Combination therapy with cyclosporine and methotrexate in patients with early rheumatoid arthritis soon inhibits TNFalpha production without decreasing TNFalpha mRNA levels. An in vivo and in vitro study

Abstract

Objective: To evaluate the ability of two different combination therapies with prednisone (PDN), methotrexate (MTX) and cyclosporine (CSA) to modulate both TNFalpha transcription and production in early rheumatoid arthritis (RA).
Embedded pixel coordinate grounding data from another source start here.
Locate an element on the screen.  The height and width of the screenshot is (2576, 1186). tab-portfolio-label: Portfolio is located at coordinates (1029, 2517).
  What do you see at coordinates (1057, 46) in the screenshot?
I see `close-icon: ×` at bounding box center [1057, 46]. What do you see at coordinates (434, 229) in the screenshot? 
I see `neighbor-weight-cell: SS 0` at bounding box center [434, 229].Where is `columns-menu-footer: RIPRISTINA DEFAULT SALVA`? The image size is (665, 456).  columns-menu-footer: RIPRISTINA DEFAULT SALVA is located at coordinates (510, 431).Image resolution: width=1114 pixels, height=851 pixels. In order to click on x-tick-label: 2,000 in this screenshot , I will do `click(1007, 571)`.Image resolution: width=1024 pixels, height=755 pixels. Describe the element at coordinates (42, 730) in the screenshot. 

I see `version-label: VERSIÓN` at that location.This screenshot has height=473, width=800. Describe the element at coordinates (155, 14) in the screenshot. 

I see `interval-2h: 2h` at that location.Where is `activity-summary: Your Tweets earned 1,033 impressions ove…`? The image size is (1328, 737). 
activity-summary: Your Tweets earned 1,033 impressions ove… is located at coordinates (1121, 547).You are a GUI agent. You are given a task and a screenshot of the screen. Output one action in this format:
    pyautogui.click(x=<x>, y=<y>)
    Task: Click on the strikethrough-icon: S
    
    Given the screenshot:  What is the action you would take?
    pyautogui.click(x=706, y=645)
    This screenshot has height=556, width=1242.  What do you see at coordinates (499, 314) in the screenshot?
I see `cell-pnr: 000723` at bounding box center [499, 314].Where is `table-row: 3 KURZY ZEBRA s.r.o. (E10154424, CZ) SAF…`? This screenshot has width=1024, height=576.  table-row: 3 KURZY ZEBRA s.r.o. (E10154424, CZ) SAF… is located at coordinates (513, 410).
Methods: 24 patients with early RA received a step-down bridge therapy with MTX and PDN (group A). Twelve patients out of the 24 randomly received also CSA (group B). Blood samples and peripheral blood mononuclear cells (PBMC) were collected at different times. TNFalpha levels were measured both in sera and in PBMC supernatants. TNFalpha mRNA was assessed by use of RT-PCR.

Results: 10 patients in group A and 9 in group B improved. At baseline, RA patients serum TNFalpha levels were increased compared to controls (p < 0.001) and did not correlate with clinical and serological parameters. These levels decreased within the first month of therapy in both groups, the lower levels being observed in the sera of CSA treated patients. After 30 days of therapy, TNFalpha levels in group B supernatants were significantly lower than those observed in group A, both after 24 and 48 hours of PHA stimulation (p < 0.03 and p < 0.05 respectively). TNFalpha mRNA levels never differed between patients and controls, independently of both the clinical picture and the assigned therapy.

Conclusion: The addition of CSA to a treatment regimen of PDN + MTX lowers TNFalpha production in vitro without decreasing TNFalpha mRNA expression. This effect could help to induce early immunosoppressive and therapeutic effects during RA.